Governance and accountability for sustainable development
The company discloses a remuneration policy related to diversity, equity, and inclusion (DEI) but could further link this policy to improvement in nature-related objectives and disclose detailed information regarding its remuneration policy related to DEI.
While stating that the board of directors has expertise in ESG, the company has an opportunity for further disclosure. Specifically, it could reveal whether its highest governance body has specialised expertise in its most material sustainability topics, such as biodiversity, climate, ecosystem conversion, water, nutrition, and social inclusion.
Lobbying and advocacy
The company has an opportunity to disclose a list of trade associations of which it is a member. Furthermore, it could provide a clear and detailed framework for assessing the alignment of these trade associations with its sustainability targets and report any (potential) misalignments between the lobbying activities of its trade associations and its sustainability targets.
Stakeholder engagement
The company has an opportunity to disclose an overview of the issues raised by each stakeholder group during its stakeholder engagement activities and to describe its process, including frequencies and channels, for engaging with stakeholder groups beyond materiality assessment.

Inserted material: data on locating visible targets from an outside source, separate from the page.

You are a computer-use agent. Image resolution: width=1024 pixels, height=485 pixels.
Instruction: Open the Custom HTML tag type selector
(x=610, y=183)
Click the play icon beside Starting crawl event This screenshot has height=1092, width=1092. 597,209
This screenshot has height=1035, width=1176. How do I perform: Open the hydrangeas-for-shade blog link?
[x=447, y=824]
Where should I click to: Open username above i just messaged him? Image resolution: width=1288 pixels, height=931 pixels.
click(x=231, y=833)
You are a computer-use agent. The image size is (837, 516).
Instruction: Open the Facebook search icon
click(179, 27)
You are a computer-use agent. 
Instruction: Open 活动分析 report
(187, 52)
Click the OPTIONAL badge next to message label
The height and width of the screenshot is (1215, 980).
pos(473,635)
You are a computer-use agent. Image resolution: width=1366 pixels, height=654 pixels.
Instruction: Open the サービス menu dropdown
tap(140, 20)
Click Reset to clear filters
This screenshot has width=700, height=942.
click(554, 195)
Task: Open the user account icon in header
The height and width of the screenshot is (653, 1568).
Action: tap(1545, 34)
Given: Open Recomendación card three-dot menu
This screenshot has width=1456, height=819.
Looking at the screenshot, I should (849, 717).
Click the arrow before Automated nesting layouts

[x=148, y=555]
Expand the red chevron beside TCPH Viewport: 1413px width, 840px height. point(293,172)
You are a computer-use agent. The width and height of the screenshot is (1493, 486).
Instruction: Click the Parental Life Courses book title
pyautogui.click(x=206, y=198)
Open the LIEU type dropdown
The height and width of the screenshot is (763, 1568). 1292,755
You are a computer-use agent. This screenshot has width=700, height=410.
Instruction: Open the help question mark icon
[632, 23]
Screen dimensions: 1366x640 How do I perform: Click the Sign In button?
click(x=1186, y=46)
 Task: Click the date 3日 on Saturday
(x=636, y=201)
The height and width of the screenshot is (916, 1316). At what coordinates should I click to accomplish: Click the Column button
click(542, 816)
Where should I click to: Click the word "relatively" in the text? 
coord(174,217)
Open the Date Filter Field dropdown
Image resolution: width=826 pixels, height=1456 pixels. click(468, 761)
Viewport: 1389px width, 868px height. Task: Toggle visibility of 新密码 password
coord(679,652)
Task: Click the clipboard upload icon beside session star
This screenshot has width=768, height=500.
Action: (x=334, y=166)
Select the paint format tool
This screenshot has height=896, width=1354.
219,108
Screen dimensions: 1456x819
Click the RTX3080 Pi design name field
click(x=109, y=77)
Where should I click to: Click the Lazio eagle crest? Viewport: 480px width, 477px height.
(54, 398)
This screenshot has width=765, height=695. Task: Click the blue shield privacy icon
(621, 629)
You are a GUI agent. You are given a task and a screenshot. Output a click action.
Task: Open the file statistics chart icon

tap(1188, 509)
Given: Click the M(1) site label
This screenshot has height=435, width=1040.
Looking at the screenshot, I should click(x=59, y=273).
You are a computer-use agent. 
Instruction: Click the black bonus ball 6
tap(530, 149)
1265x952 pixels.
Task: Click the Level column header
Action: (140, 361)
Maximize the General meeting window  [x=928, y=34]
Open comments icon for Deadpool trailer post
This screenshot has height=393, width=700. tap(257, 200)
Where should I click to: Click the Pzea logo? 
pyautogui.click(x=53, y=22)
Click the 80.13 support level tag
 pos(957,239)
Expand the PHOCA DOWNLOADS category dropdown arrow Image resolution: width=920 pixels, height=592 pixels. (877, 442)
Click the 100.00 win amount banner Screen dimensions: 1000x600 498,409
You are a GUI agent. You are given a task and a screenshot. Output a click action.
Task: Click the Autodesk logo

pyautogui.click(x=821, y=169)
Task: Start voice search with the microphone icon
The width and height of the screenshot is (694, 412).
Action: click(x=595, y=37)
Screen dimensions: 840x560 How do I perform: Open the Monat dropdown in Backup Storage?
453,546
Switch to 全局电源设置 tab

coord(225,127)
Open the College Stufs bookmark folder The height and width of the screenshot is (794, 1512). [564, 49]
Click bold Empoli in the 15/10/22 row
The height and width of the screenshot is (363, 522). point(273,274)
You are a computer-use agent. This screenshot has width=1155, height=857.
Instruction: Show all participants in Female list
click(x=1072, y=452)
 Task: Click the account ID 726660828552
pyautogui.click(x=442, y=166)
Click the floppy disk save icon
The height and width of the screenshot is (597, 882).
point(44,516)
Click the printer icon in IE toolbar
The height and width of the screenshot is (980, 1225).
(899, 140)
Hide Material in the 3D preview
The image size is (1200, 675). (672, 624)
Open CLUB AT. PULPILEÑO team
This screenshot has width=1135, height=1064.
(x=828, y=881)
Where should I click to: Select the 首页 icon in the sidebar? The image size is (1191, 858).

Sustainable development strategy
The company states that it has a materiality assessment, but could disclose further details on how it identifies and prioritises its most relevant sustainability topics and impacts, including how external stakeholders are involved in the process, how regularly the assessment is undertaken, and the outcome of the process.
While the company discloses certain sustainability objectives, including those related to climate, there is room to establish group-wide targets for the most material parts of its value chain. Additionally, the company has an opportunity to report consistently on progress against all its targets.